# TEXT EXTRACT
In my transition from the music business to whatever was coming next, I really didn’t have a clue what it was. All I had ever wanted to be was a rock and roll musician and now that was done at age 25. I was clueless. I had no experience at that point with transitions. The film and the interactive entertainment chapters would come later but in this moment I waited for some inspiration to come and when it did it was a total surprise.


During this "in between" period I met Peter Richardson who was the head of the Mission Model Cities Program in San Francisco. Peter became a close friend and suggested maybe I could teach music programs at the child care centers run by Susan Castro a pioneer in such things. I wasn't sure. I had never taught before, but as I visited the centers which were mostly in school and church gymnasiums I found most of the musical instruments broken. The kids were running all over the place. Hardly an environment for quiet activities.

# DATASET SECTION

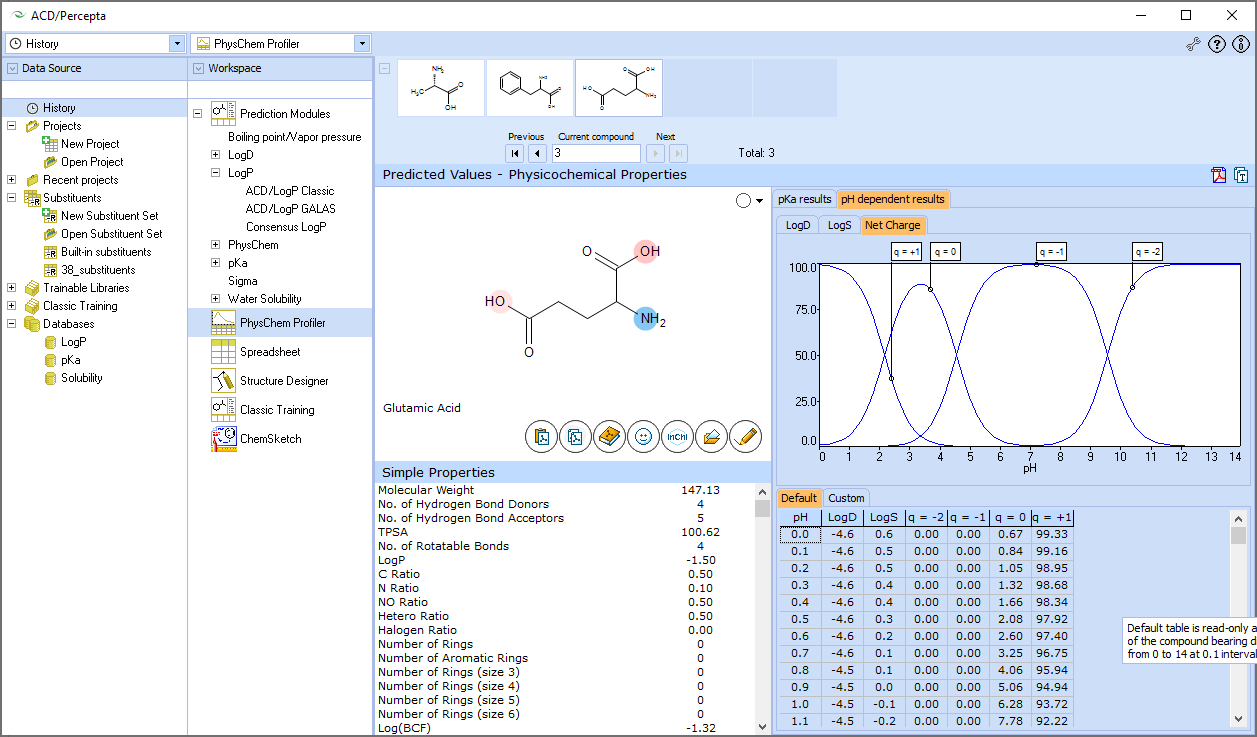Export predicted values using the PDF icon
Screen dimensions: 1257x737
1218,174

# EXERCISE
Please condense the paragraph of the memoir excerpt that begins "During this" into a short bulleted list that keeps its main facts. The lines that come after the memoir excerpt have nothing to do with it.

# SOLUTION TO THIS EXERCISE
- In this "in between" period, the writer met Peter Richardson, head of the Mission Model Cities Program in San Francisco, who became a close friend.
- Peter suggested teaching music programs at child care centers run by Susan Castro, a pioneer in such things.
- Having never taught before, the writer wasn't sure.
- The centers were mostly in school and church gymnasiums, and most of the musical instruments there were broken.
- The kids were running all over the place, which made it hardly an environment for quiet activities.